I guess I shouldn’t be surprised that Quentin Tarantino would use Jim Croce’s “I’ve Got a Name” during a montage sequence, but not only was I surprised – I was damn impressed that he managed to use such a cliché track so convincingly within the context of the film. But that sort of stylistic decision is one of the many reasons why Tarantino is such a pivotal figure in my generation of cinephiles– from Stealers Wheel to The Delfonics, the music that Tarantino utilizes throughout his films are a brand within themselves. That sort of transcendence and subversion of expectations run the risk of becoming old hat, especially when it’s Tarantino doing all the subverting. Yet with Django Unchained, Tarantino finds himself again just letting loose, creating characters of such ubiquitous resonance. From Leonardo DiCaprio’s most chilling performance to date to Christoph Waltz at his most delicate, Django Unchained is just a constant tug and pull of expectations being met with subversion. What Tarantino has now proven time and time again is that his films all have his signature style; entertaining, filled with energy, and fiendishly violent - but none can be mistaken for the other; they all stand as wholly unique.
Out of sheer luck, I managed to secure a seat for The Master at the Music Box weeks before its national screening. Being one of the first groups of people to even see the film, coupled with my admiration for Paul Thomas Anderson, hyped me up for the film beyond any reasonable expectation. My first viewing of The Master, despite seeing the picture in 70mm, was not under the best circumstances. Exhaustion and high expectations lends to misguided judgment, and initially, my impression of The Master was that it signaled a downturn for Paul Thomas Anderson.

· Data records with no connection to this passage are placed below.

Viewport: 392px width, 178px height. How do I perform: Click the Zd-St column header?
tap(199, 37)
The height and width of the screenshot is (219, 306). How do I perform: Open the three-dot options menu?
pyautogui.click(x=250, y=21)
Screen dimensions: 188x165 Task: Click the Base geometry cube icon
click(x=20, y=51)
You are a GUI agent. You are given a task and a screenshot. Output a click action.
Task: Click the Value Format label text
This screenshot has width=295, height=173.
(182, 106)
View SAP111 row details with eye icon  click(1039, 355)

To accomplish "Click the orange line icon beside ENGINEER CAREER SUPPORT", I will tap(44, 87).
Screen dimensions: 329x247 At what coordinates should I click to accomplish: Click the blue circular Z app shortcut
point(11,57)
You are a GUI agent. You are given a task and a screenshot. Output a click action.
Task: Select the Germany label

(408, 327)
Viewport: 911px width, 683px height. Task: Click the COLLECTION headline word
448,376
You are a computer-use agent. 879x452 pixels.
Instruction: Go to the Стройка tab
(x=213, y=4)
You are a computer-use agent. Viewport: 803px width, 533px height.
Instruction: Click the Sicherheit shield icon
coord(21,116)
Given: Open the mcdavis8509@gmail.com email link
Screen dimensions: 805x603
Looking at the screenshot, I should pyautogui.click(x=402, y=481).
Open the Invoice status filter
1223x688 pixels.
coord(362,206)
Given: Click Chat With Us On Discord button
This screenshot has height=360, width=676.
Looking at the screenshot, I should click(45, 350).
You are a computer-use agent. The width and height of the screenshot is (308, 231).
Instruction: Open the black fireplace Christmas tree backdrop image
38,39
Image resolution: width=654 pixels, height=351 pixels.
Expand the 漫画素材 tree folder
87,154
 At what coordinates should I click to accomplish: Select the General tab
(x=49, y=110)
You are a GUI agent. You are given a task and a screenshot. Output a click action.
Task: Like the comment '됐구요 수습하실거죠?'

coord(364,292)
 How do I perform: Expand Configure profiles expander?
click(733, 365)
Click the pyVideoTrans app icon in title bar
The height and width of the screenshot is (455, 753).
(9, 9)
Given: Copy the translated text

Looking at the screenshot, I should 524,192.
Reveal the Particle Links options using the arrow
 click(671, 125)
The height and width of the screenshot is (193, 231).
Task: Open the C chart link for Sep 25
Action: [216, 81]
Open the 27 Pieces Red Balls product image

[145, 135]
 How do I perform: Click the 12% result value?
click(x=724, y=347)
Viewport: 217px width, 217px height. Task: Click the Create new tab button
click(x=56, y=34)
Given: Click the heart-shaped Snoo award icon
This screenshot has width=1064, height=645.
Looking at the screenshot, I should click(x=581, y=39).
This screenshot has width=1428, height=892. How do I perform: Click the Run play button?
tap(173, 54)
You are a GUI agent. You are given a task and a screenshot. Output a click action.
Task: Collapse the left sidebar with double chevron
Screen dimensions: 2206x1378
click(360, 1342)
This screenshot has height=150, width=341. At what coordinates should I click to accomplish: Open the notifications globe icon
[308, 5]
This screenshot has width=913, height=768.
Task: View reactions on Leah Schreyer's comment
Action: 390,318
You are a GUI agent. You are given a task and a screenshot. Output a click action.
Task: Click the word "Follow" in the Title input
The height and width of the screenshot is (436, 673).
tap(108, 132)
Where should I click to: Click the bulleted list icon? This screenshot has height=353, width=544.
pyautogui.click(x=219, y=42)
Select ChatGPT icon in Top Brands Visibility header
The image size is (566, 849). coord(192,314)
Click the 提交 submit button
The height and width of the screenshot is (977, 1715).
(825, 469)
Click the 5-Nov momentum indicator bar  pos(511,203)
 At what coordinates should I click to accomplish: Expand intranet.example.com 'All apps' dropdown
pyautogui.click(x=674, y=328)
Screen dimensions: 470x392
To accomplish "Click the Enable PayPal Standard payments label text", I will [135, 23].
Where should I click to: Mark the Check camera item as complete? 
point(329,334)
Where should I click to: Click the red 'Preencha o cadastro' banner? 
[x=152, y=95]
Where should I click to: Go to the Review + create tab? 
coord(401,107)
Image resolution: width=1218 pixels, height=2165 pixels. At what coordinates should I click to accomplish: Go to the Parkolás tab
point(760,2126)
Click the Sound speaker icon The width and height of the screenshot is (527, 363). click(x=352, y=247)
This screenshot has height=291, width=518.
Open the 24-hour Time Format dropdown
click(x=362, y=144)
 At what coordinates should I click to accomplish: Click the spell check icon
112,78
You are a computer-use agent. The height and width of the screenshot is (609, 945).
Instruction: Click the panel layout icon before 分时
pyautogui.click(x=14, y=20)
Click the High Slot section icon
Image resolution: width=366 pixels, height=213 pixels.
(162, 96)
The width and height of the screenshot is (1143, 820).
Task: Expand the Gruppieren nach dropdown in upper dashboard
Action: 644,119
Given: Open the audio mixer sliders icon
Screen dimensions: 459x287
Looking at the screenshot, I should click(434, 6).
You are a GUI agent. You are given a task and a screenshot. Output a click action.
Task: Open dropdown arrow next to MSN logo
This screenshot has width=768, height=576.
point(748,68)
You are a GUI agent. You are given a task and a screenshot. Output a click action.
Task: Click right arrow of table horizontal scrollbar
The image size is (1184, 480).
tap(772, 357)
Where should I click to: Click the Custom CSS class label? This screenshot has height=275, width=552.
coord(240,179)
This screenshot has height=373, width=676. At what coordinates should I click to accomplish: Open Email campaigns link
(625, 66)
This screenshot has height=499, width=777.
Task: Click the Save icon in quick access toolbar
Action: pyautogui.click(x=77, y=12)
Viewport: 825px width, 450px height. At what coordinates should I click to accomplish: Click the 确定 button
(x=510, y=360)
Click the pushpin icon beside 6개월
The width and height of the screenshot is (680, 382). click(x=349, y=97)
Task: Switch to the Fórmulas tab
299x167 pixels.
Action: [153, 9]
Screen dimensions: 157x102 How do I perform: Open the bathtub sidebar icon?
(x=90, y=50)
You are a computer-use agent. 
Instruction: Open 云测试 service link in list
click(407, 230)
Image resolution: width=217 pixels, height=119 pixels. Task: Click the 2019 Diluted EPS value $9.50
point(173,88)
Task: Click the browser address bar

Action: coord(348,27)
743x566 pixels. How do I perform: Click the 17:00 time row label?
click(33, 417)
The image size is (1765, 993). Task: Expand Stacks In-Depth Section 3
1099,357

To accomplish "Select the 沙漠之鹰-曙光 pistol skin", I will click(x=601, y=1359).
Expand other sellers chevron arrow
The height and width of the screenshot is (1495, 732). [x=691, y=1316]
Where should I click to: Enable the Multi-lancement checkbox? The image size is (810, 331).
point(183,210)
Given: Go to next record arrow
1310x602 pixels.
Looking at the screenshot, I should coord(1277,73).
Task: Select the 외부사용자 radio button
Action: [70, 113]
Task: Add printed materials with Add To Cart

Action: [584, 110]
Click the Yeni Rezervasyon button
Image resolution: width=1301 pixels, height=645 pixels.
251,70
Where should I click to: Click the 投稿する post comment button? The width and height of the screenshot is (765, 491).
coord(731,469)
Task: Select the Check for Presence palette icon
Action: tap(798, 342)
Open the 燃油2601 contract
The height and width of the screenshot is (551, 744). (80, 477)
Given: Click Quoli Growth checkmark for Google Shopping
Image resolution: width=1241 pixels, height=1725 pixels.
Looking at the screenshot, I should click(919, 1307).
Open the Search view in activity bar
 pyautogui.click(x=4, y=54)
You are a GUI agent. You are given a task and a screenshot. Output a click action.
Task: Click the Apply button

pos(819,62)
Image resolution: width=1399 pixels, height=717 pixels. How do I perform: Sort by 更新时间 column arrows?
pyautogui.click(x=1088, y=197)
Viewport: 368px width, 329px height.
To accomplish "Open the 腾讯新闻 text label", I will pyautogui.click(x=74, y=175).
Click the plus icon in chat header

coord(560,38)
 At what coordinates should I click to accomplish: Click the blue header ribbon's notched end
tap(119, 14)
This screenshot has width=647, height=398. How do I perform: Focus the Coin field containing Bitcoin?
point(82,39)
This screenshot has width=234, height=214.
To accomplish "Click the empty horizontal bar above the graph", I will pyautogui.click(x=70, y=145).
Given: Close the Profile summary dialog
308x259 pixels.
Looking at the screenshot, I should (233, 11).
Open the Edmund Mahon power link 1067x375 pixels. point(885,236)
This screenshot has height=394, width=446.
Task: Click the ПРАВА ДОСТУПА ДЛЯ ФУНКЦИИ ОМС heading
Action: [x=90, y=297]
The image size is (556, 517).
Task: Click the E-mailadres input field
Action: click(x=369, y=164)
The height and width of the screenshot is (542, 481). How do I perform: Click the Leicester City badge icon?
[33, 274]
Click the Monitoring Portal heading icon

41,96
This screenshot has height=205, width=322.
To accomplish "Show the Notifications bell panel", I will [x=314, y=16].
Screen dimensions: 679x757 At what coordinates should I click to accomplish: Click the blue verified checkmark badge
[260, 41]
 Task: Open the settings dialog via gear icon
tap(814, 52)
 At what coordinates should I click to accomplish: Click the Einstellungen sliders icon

But as I ruminated on the picture’s hypnotic features, along with trying to grasp some of its more dense qualities, I simply knew not to trust my first impression. So, on a whim, seeing the film on my own terms, I reassessed what I saw. And again, it was a picture of density, not so much from a narrative or thematic standpoint, but one from a filmmaking position. It’s a film about control, created by a filmmaker whose directorial presence is of the highest class. In a year where a country was divided along political lines, Paul Thomas Anderson, opts to probe the nature of man himself – wherein the notion of subordination and compliance are questioned. With bold intensity, Anderson’s film may be something of a conundrum to some – it certainly was for me upon first viewing. But it’s only because this is a film that very blatantly questions a much more primal aspect in every human being. It only makes sense that many can’t grasp the film upon initial viewing – how many of us really know ourselves? How many filmmakers have the audacity to even pose the question with such bold confidence?